> [INPUT MATERIAL]:
▬▬▬▬▬▬▬▬▬▬
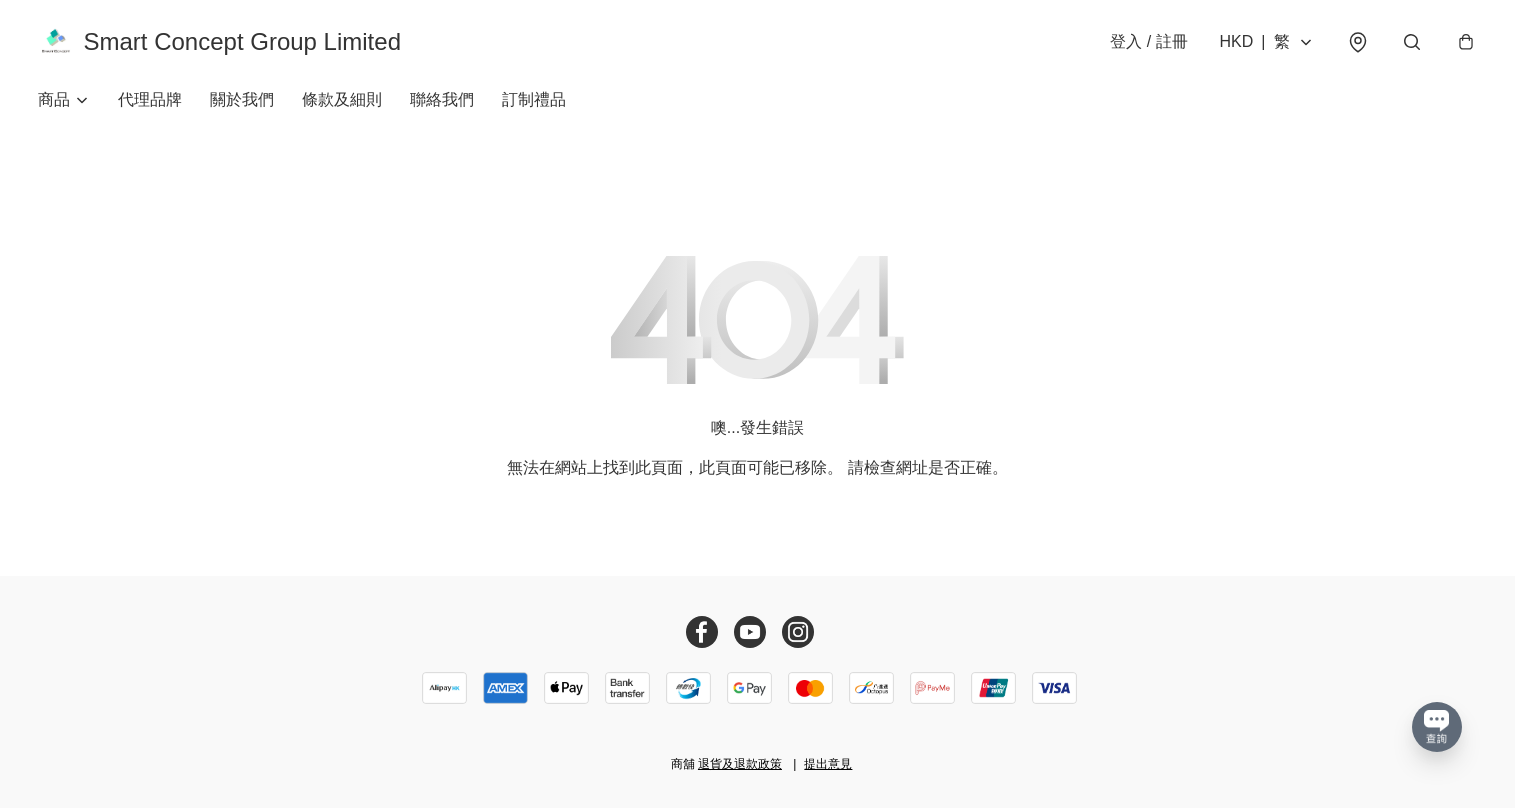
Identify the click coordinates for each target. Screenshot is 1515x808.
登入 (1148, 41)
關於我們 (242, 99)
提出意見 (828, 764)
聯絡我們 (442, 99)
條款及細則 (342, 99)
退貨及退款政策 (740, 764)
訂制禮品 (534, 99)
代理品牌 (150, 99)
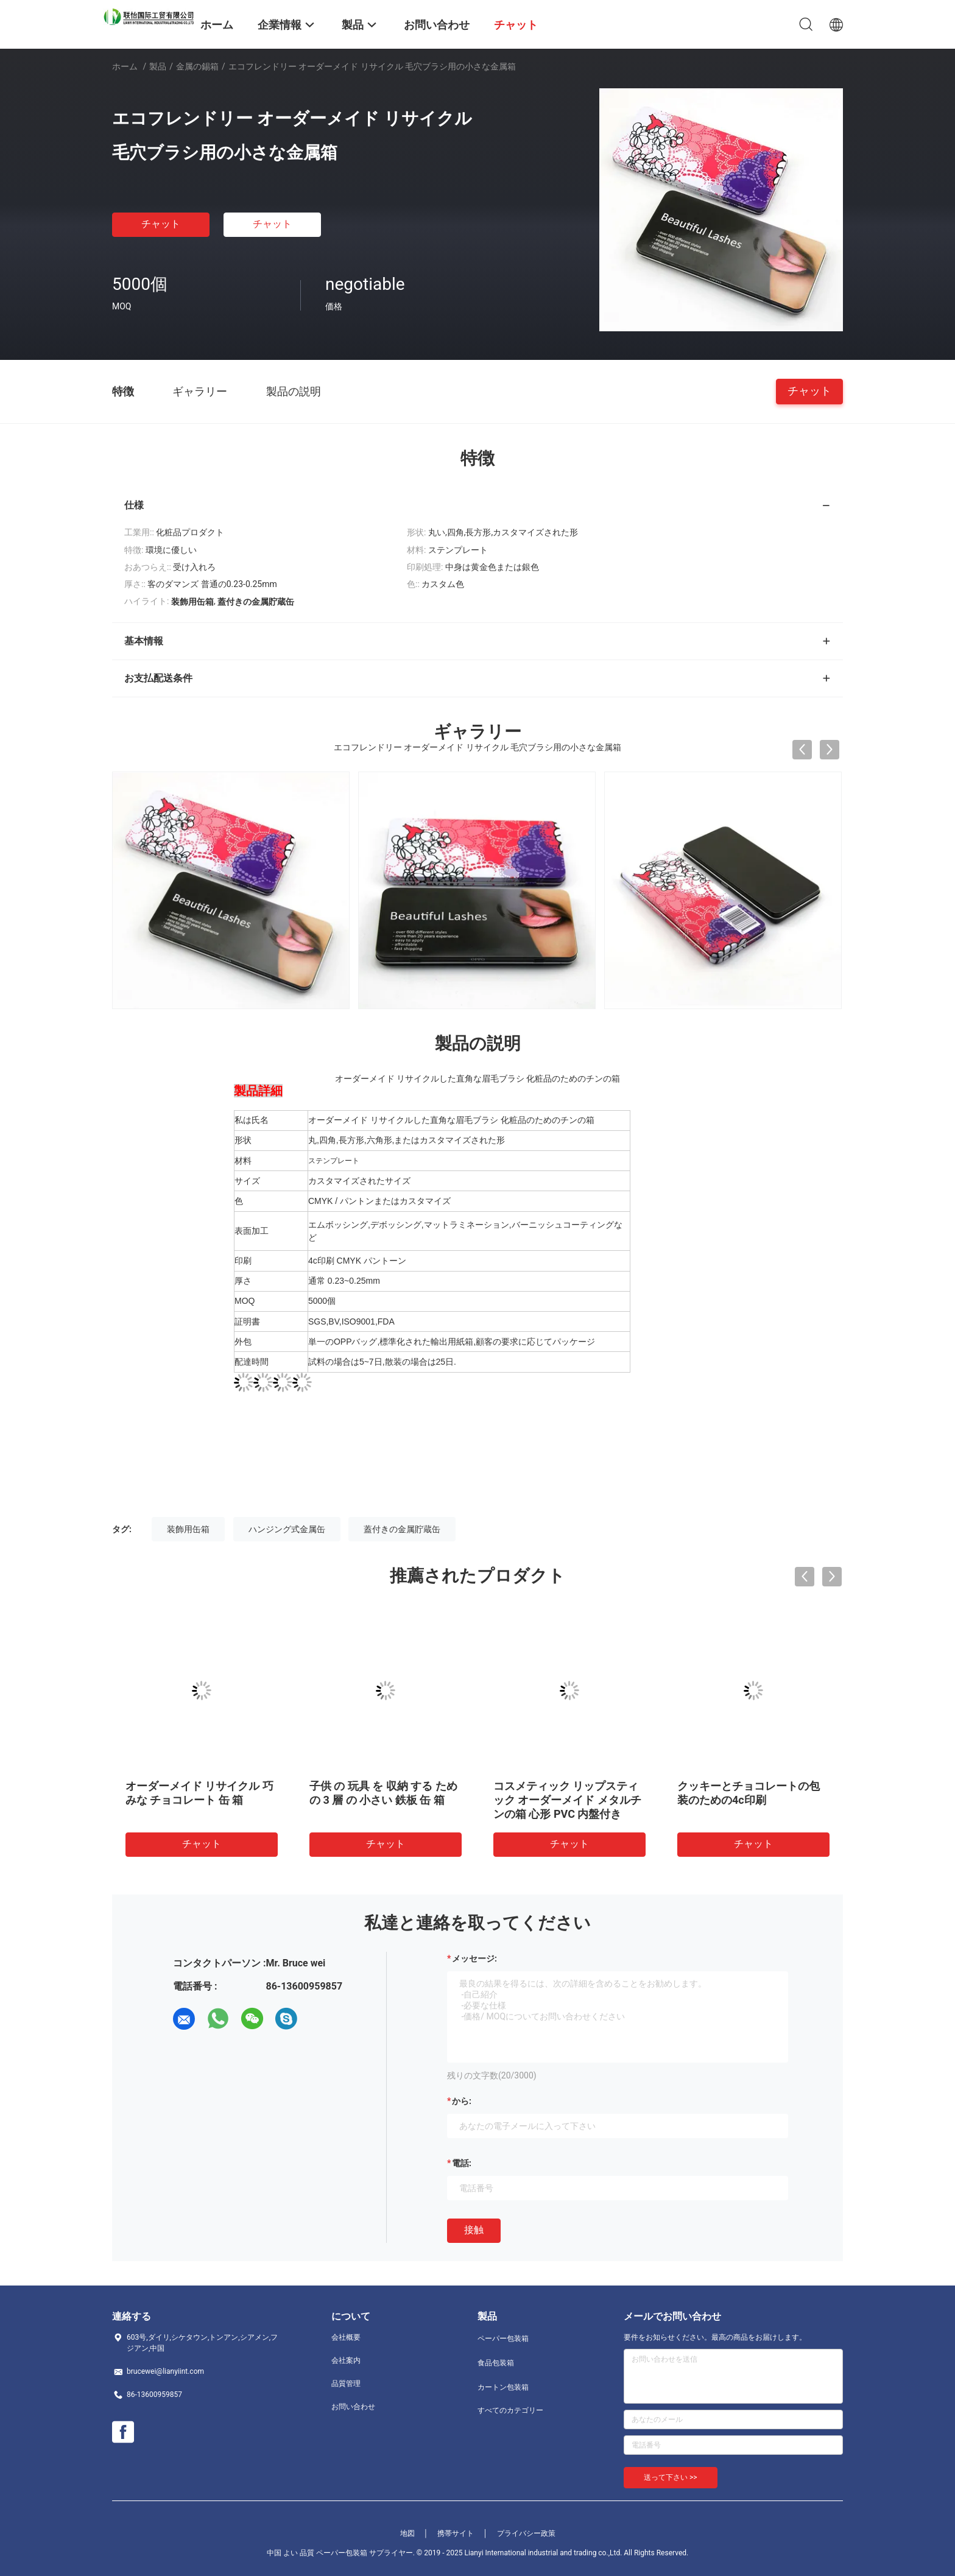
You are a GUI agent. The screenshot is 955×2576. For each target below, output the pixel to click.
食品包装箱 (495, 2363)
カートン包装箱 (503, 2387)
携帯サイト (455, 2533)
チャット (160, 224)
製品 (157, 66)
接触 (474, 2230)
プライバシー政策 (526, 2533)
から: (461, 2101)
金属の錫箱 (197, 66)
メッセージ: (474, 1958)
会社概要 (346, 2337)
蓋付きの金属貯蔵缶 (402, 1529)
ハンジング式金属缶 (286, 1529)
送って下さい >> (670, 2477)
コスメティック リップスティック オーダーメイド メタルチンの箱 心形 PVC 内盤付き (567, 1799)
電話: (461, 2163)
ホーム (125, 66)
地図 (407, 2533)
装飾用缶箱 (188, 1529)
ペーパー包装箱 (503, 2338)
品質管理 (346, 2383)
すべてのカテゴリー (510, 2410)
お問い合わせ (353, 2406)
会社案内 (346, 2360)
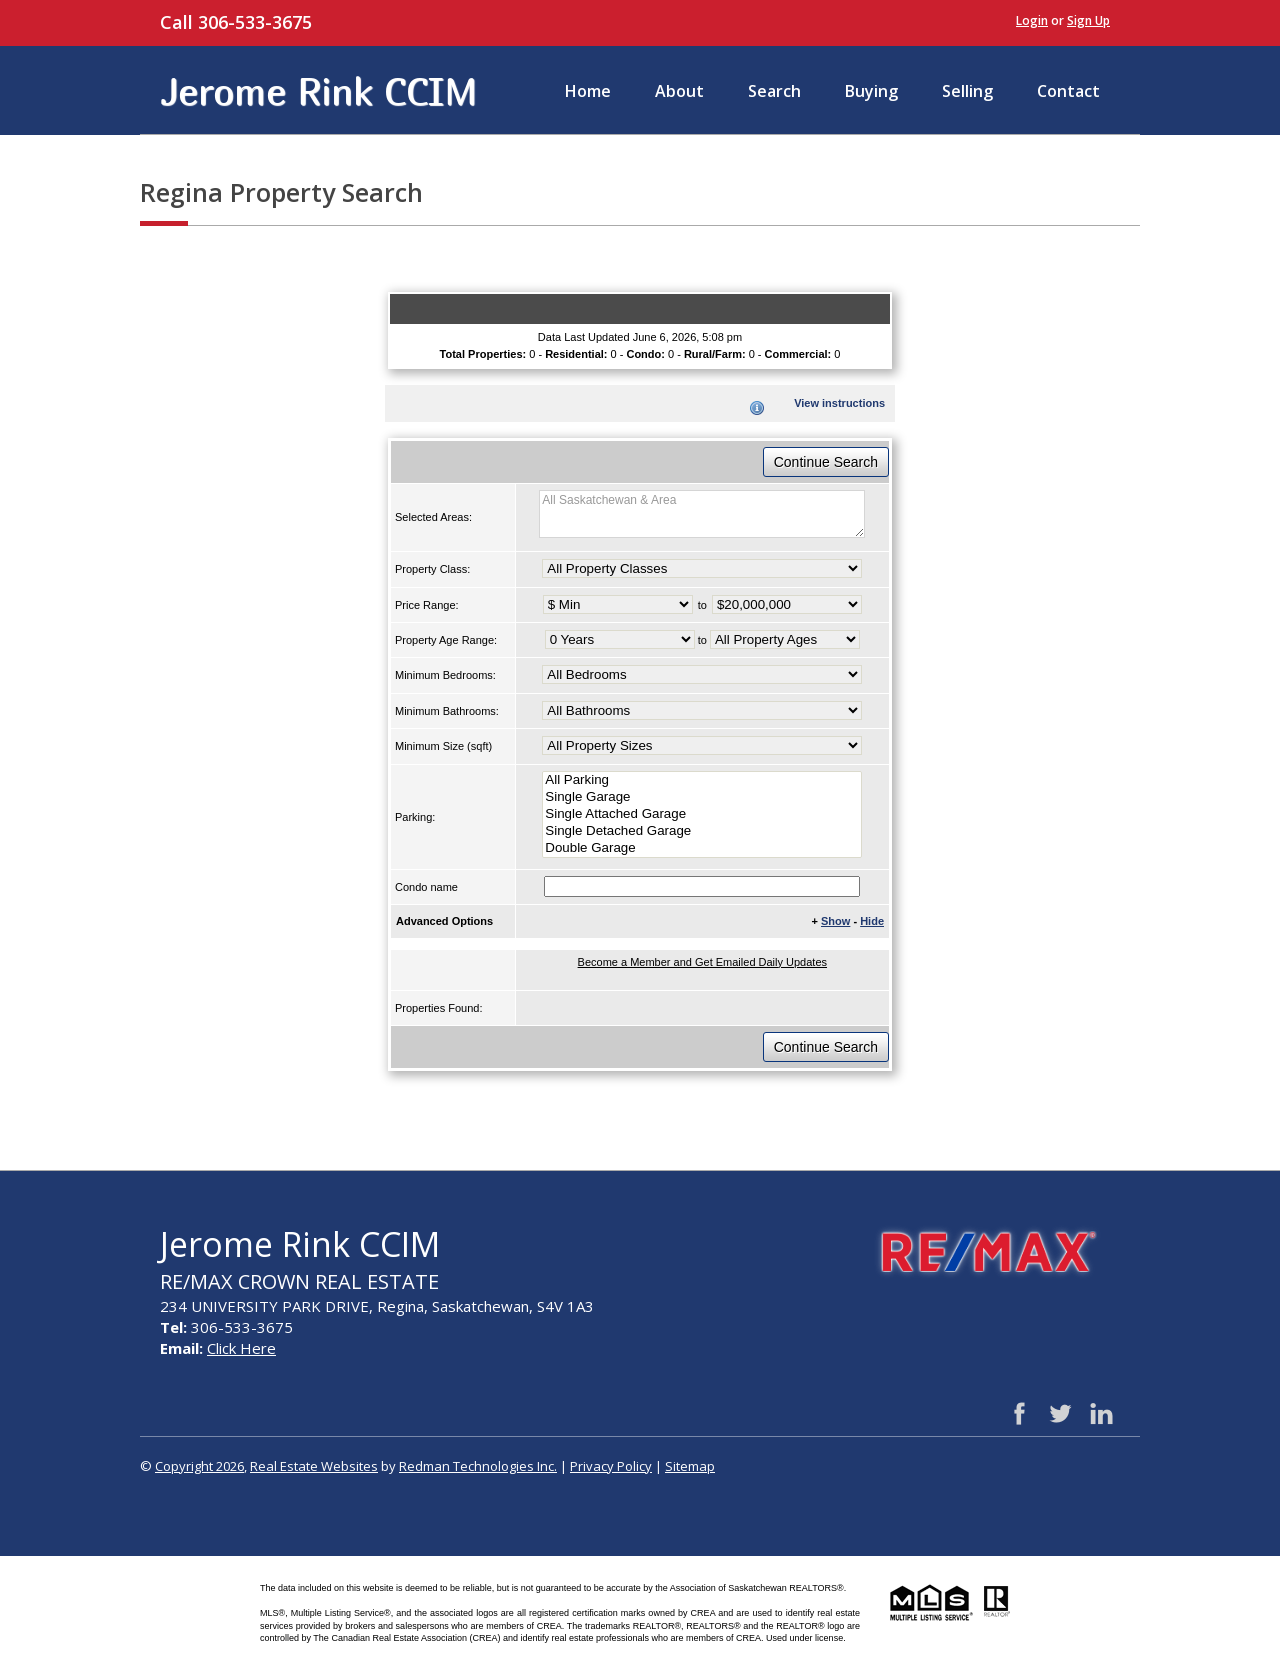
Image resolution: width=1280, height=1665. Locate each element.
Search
▬▬▬▬▬▬▬▬▬▬
> [GIVEN REQUEST]: Return every line of the data above word for word, but leave out the pictures.

> [SOLUTION]:
Identify the click coordinates for each target. Screenshot is 1515x808.
登入 (1148, 41)
關於我們 (242, 99)
提出意見 (828, 764)
聯絡我們 (442, 99)
條款及細則 (342, 99)
退貨及退款政策 (740, 764)
訂制禮品 (534, 99)
代理品牌 (150, 99)
You are a GUI agent. The screenshot is 955×2576. For each target below, output the pixel to click.
食品包装箱 (495, 2363)
カートン包装箱 (503, 2387)
携帯サイト (455, 2533)
チャット (160, 224)
製品 (157, 66)
接触 (474, 2230)
プライバシー政策 (526, 2533)
から: (461, 2101)
金属の錫箱 (197, 66)
メッセージ: (474, 1958)
会社概要 (346, 2337)
蓋付きの金属貯蔵缶 (402, 1529)
ハンジング式金属缶 (286, 1529)
送って下さい >> (670, 2477)
コスメティック リップスティック オーダーメイド メタルチンの箱 心形 PVC 内盤付き (567, 1799)
電話: (461, 2163)
ホーム (125, 66)
地図 (407, 2533)
装飾用缶箱 (188, 1529)
ペーパー包装箱 (503, 2338)
品質管理 (346, 2383)
すべてのカテゴリー (510, 2410)
お問い合わせ (353, 2406)
会社案内 (346, 2360)
Image resolution: width=1280, height=1665. Locate each element.
Search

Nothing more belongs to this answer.